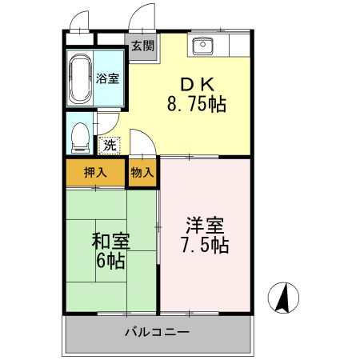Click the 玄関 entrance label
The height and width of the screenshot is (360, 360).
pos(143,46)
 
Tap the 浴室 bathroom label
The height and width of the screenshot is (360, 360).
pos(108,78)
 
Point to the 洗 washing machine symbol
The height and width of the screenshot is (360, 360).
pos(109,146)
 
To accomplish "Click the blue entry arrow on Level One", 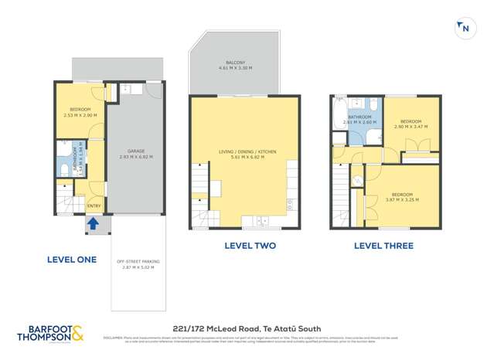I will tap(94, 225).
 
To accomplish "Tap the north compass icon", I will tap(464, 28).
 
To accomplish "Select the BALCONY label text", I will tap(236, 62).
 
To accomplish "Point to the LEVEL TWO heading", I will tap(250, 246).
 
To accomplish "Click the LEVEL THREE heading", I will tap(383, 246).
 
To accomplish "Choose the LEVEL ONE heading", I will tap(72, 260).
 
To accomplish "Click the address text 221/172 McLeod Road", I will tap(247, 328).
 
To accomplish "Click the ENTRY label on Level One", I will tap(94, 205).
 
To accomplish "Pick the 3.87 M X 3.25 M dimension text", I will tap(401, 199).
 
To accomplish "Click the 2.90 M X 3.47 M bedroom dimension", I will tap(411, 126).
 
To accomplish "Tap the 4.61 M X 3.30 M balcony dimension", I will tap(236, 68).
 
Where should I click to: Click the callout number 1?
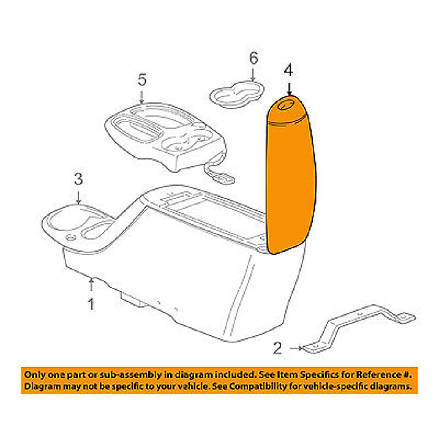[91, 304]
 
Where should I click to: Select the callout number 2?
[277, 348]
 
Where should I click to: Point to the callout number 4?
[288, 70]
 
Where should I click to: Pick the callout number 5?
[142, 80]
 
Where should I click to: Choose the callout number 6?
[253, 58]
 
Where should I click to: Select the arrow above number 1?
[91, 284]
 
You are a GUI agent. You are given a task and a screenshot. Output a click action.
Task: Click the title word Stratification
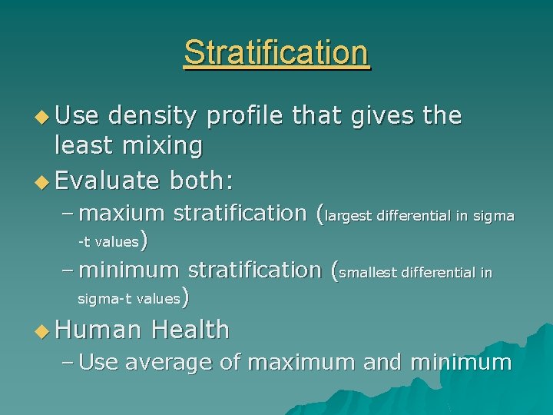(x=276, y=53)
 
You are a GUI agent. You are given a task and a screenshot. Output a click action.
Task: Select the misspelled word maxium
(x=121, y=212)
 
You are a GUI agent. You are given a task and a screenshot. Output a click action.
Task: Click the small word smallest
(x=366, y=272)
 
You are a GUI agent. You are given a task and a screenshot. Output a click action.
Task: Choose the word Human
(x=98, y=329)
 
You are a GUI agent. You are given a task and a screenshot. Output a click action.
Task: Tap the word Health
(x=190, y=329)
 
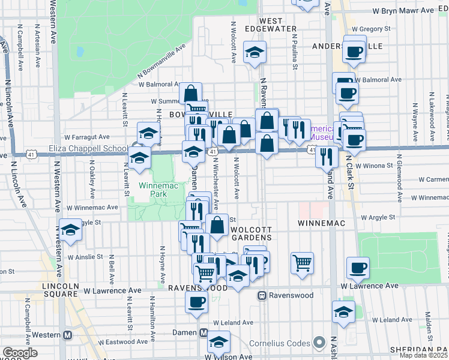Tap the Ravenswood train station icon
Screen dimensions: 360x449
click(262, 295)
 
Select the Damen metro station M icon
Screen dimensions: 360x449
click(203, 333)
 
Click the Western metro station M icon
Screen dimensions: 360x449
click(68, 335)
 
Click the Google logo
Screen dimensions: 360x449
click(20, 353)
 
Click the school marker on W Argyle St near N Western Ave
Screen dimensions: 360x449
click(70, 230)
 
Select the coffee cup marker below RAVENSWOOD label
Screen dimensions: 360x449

____________________

[Request]
Print the lines of the material again unchanged, from the line with "Click the Google logo" through the end of the material, including both.

[Task answer]
Click the Google logo
Screen dimensions: 360x449
click(20, 353)
 
Click the school marker on W Argyle St near N Western Ave
Screen dimensions: 360x449
click(70, 230)
 
Select the coffee cup marker below RAVENSWOOD label
Screen dimensions: 360x449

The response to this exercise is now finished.